**TASK REQUIREMENTS**
From the entries, filter out every line that lacks "entry" and copy the rest.

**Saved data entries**
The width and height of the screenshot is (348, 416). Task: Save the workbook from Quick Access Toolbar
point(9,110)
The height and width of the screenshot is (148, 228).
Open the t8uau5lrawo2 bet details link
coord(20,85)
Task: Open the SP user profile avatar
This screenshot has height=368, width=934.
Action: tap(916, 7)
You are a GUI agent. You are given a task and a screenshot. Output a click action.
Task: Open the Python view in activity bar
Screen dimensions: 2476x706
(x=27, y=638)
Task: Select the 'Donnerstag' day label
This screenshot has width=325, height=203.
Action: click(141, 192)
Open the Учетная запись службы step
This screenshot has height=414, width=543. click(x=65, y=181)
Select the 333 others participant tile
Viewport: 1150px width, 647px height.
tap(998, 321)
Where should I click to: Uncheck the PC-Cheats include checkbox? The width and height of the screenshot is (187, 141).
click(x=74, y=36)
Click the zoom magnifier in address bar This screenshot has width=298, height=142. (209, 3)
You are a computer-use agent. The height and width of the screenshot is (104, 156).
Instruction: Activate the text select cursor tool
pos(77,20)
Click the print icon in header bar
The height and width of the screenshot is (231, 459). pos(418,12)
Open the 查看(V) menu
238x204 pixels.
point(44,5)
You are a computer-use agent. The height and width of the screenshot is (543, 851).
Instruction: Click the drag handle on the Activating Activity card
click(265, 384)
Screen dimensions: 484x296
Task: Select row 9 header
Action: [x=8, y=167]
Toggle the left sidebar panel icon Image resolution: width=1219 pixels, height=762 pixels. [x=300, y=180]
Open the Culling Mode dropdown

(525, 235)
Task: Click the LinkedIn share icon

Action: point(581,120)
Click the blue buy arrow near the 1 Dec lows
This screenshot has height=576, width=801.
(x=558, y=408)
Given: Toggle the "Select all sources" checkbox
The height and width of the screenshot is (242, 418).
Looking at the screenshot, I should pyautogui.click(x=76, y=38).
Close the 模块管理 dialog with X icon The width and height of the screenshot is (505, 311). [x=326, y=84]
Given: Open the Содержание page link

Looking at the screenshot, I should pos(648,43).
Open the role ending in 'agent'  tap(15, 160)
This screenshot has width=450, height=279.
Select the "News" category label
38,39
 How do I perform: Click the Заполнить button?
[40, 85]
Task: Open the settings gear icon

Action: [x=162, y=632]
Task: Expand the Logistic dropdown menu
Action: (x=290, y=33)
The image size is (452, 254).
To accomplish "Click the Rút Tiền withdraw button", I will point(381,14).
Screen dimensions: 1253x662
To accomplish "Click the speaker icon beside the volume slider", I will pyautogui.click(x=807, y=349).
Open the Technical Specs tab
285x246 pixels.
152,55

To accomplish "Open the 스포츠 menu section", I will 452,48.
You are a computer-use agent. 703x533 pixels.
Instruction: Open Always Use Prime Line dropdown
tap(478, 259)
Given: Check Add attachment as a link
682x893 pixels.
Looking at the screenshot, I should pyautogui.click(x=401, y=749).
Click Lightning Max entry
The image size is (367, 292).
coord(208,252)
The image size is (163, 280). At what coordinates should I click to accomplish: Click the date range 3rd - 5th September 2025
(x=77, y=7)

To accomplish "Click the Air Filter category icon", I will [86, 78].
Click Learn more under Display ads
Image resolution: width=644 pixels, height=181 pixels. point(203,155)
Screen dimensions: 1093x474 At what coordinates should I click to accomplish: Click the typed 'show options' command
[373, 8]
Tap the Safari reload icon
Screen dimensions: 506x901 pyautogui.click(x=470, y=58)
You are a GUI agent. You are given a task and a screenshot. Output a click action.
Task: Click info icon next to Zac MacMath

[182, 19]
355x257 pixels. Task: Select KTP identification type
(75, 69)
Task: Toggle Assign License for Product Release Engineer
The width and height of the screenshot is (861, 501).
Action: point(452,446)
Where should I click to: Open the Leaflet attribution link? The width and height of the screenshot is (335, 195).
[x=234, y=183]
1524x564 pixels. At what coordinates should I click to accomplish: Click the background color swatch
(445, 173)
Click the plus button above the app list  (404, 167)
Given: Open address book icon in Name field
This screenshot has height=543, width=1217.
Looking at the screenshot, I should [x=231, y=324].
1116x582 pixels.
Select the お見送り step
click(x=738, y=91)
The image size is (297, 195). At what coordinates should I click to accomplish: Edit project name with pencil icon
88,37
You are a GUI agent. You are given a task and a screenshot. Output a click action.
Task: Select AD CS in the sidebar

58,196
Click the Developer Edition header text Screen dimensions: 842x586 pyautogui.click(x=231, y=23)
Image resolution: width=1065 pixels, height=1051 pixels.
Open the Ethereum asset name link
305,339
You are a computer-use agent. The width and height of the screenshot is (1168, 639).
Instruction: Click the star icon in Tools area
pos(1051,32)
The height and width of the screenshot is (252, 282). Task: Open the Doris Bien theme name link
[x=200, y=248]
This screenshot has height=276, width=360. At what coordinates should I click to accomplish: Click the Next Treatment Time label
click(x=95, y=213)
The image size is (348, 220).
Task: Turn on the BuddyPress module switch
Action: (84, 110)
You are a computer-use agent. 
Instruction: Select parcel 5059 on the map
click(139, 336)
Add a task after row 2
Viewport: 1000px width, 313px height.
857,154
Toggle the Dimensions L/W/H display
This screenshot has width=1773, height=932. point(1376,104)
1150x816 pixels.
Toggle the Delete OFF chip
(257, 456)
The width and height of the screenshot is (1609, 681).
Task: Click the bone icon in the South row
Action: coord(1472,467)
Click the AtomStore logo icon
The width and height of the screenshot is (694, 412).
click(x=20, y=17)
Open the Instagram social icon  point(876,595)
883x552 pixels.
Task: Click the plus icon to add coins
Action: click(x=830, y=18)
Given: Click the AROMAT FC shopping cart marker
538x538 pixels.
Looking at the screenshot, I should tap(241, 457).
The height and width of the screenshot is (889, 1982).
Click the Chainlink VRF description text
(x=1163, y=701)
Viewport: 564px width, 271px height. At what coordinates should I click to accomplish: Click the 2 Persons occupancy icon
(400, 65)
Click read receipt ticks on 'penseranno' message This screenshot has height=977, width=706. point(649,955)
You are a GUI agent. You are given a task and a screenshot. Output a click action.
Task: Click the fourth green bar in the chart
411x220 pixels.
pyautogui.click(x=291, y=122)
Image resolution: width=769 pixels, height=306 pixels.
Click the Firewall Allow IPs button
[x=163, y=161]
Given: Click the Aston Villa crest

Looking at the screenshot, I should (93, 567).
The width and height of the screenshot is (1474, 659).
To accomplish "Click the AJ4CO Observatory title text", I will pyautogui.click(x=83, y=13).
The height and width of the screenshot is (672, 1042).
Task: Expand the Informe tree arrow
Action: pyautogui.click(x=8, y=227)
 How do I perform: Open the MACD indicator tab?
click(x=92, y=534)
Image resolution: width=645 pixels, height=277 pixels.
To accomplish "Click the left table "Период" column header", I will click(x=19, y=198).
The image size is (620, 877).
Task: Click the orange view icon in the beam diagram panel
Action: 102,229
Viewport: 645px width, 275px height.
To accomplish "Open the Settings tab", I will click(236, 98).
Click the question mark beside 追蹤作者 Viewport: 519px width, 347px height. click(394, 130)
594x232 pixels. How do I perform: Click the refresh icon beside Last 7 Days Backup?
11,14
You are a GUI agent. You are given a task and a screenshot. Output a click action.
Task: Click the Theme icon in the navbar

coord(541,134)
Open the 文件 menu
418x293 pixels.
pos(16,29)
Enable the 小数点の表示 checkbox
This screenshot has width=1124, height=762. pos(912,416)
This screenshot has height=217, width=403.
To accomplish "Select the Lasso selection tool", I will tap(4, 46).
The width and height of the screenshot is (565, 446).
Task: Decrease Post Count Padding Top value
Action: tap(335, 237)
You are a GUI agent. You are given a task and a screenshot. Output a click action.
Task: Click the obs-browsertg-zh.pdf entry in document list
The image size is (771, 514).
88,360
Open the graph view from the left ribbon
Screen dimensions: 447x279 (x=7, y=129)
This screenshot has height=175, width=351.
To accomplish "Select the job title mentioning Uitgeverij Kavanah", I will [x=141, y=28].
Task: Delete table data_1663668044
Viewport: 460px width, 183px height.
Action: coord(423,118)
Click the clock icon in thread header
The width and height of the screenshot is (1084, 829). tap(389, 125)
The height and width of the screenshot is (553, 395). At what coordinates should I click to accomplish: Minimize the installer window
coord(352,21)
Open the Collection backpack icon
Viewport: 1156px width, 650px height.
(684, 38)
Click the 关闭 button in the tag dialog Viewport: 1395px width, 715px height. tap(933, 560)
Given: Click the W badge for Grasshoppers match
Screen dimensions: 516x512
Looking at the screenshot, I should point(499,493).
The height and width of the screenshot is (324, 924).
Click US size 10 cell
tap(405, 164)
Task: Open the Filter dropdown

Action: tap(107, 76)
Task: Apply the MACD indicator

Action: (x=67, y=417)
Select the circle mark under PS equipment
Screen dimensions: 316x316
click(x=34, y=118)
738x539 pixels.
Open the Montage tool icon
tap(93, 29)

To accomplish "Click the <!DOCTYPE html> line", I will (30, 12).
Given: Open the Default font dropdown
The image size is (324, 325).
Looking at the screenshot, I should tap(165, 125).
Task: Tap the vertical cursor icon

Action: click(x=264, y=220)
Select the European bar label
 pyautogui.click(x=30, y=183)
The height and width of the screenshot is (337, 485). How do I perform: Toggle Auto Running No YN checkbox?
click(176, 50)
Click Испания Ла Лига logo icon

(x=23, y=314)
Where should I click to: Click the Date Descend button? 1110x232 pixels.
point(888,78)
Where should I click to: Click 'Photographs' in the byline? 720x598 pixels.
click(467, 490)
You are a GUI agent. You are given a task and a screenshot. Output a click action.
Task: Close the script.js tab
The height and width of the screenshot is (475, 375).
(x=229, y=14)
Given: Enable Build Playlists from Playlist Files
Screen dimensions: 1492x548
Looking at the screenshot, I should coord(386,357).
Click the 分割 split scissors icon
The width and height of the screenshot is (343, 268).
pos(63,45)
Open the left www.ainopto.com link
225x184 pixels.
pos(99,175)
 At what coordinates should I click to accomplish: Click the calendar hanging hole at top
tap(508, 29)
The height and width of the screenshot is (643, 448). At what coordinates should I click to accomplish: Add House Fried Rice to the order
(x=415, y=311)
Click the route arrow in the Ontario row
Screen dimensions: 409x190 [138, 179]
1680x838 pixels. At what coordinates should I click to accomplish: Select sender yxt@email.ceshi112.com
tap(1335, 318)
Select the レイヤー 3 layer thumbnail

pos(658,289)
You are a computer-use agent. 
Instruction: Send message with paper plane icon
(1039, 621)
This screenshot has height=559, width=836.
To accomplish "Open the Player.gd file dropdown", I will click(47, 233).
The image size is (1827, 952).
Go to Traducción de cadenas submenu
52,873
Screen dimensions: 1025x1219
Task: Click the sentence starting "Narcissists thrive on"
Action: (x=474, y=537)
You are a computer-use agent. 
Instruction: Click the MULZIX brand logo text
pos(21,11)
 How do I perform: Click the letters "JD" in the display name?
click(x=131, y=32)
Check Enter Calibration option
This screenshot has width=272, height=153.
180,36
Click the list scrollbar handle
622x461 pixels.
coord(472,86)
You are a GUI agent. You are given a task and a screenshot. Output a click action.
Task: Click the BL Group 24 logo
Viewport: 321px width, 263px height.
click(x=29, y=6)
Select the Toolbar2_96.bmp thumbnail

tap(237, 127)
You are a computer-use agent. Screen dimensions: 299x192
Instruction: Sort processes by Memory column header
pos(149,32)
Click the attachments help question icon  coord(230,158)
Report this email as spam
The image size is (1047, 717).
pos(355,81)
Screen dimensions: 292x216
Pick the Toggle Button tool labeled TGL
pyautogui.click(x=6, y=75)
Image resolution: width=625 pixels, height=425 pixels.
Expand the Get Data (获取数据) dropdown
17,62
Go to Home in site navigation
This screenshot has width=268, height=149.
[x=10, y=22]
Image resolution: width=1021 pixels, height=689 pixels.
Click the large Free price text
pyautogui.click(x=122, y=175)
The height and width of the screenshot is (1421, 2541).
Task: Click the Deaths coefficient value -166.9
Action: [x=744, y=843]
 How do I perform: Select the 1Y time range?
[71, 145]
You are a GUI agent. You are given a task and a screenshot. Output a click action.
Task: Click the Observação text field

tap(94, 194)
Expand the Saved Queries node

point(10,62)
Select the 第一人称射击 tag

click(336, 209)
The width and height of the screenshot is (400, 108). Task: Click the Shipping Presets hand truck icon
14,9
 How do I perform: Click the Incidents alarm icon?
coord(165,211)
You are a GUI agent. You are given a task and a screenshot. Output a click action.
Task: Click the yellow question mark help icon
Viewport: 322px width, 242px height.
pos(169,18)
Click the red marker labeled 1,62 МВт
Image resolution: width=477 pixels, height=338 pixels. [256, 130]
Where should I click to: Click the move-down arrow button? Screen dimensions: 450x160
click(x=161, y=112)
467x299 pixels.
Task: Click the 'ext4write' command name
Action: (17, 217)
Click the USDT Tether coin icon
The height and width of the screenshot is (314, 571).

**WRITTEN RESPONSE**
Click Lightning Max entry
Task: Click the obs-browsertg-zh.pdf entry in document list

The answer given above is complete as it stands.